[WORK ITEM]: Print, exactly as they stand, the lines below from the one that has "You are a GUI" to the one that has "The height and", inclusive, leaving out the pictures.

[INFORMATION GIVEN]:
***

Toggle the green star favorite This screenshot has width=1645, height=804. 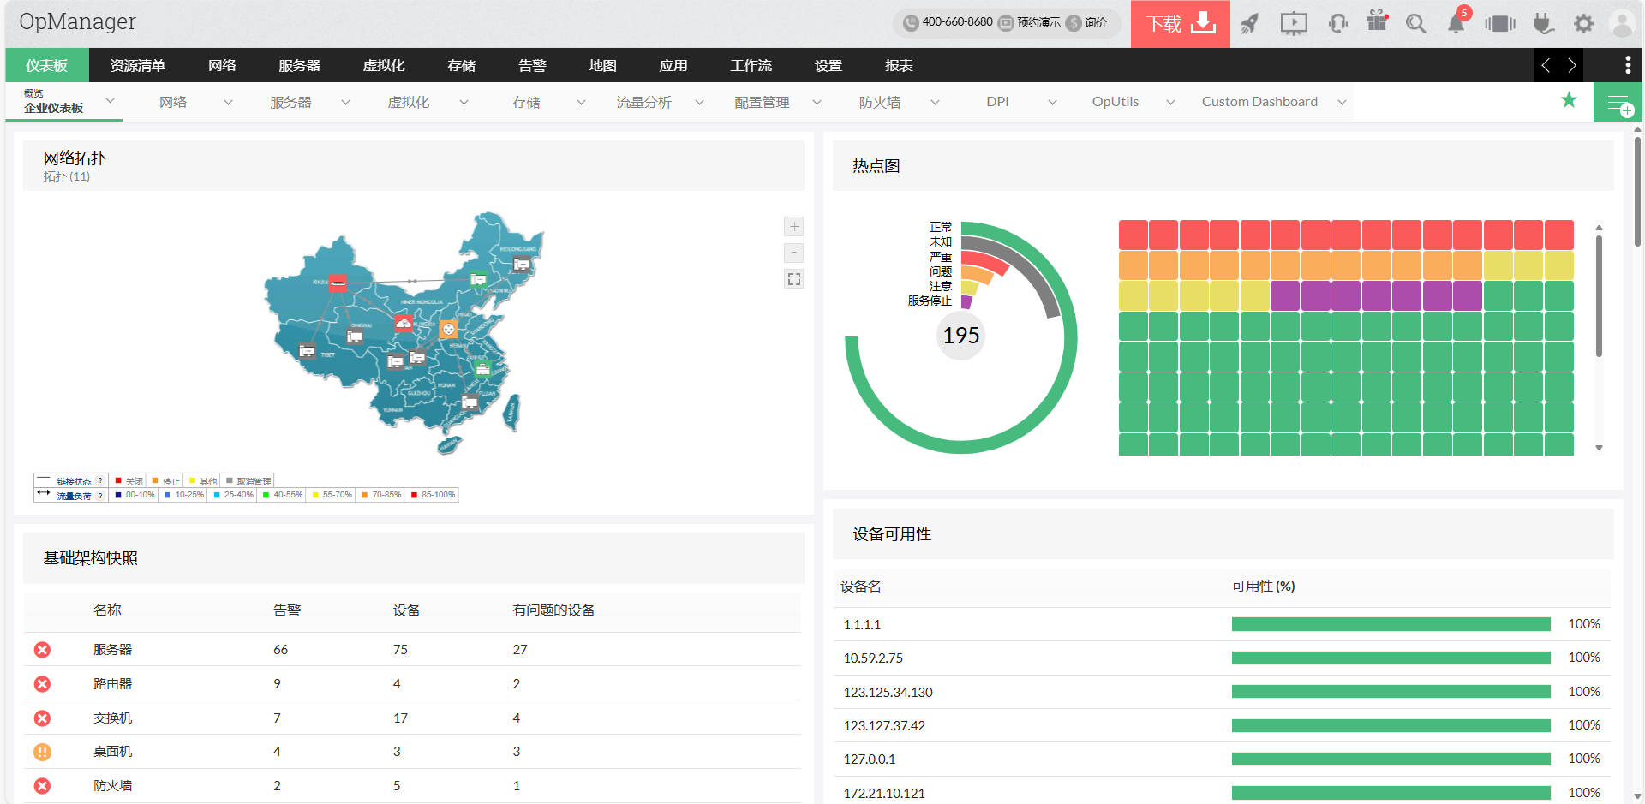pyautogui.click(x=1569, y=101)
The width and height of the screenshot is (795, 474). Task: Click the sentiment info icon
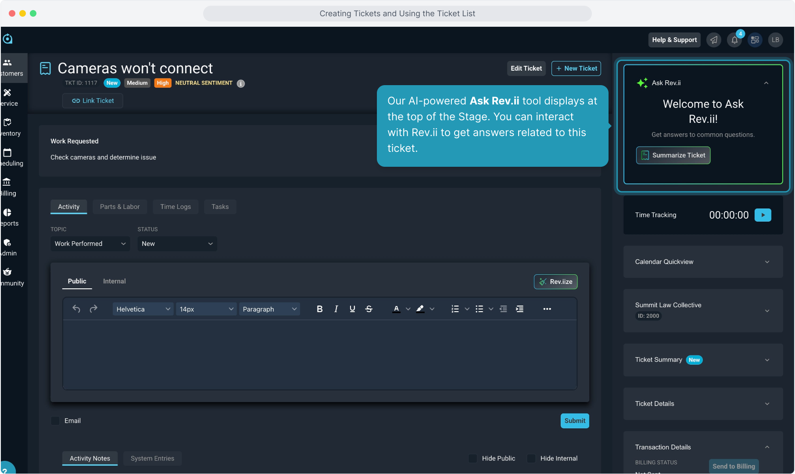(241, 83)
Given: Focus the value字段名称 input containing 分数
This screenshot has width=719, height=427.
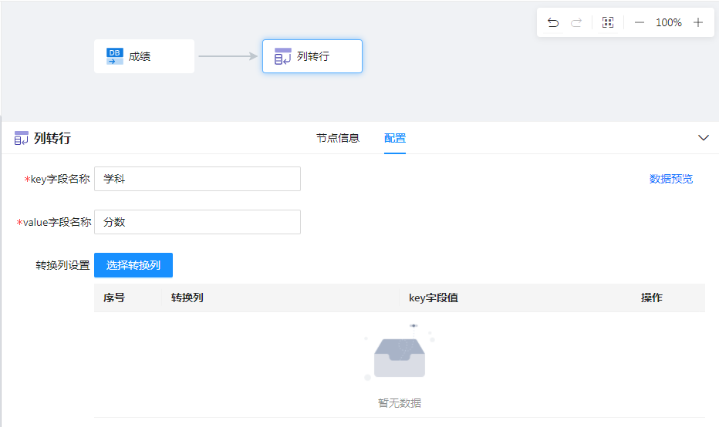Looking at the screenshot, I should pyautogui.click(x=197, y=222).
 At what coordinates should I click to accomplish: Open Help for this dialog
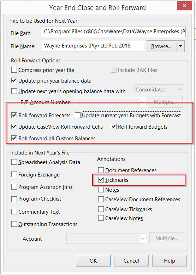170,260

***

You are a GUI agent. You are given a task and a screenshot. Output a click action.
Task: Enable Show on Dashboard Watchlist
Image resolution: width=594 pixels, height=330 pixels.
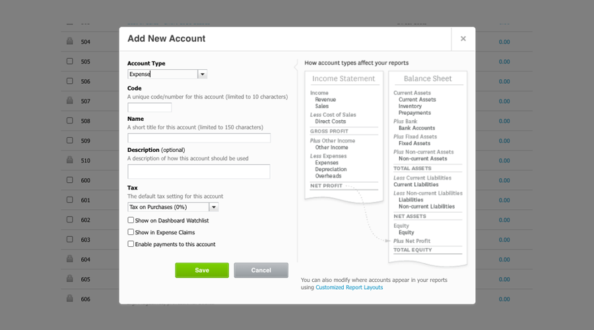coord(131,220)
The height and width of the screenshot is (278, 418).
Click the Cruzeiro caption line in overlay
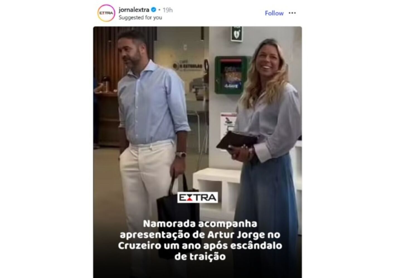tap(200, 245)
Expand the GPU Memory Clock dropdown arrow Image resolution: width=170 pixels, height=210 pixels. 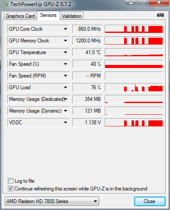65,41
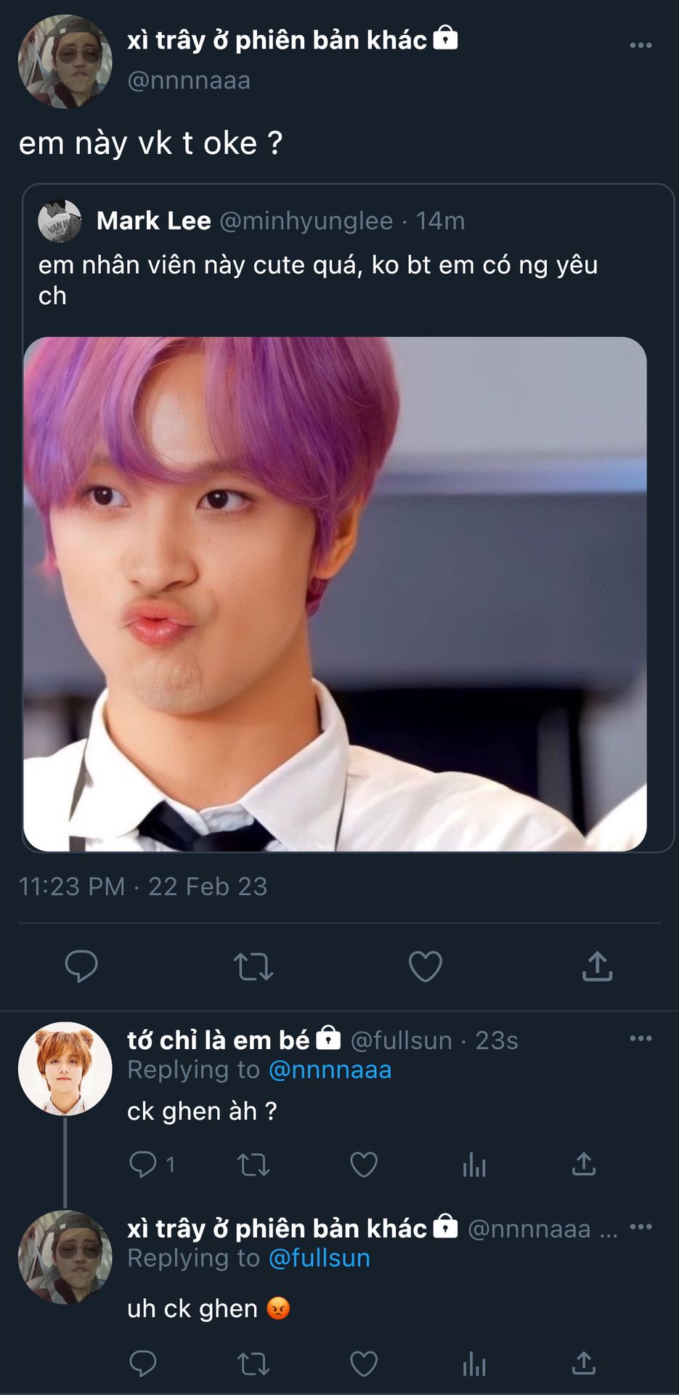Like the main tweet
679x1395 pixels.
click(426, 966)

***

[SOLUTION TO THIS TASK]:
You are a GUI agent. You are given a task and a screenshot. Output a click action.
Task: Enable Show on Dashboard Watchlist
Image resolution: width=594 pixels, height=330 pixels.
coord(131,220)
The height and width of the screenshot is (278, 418).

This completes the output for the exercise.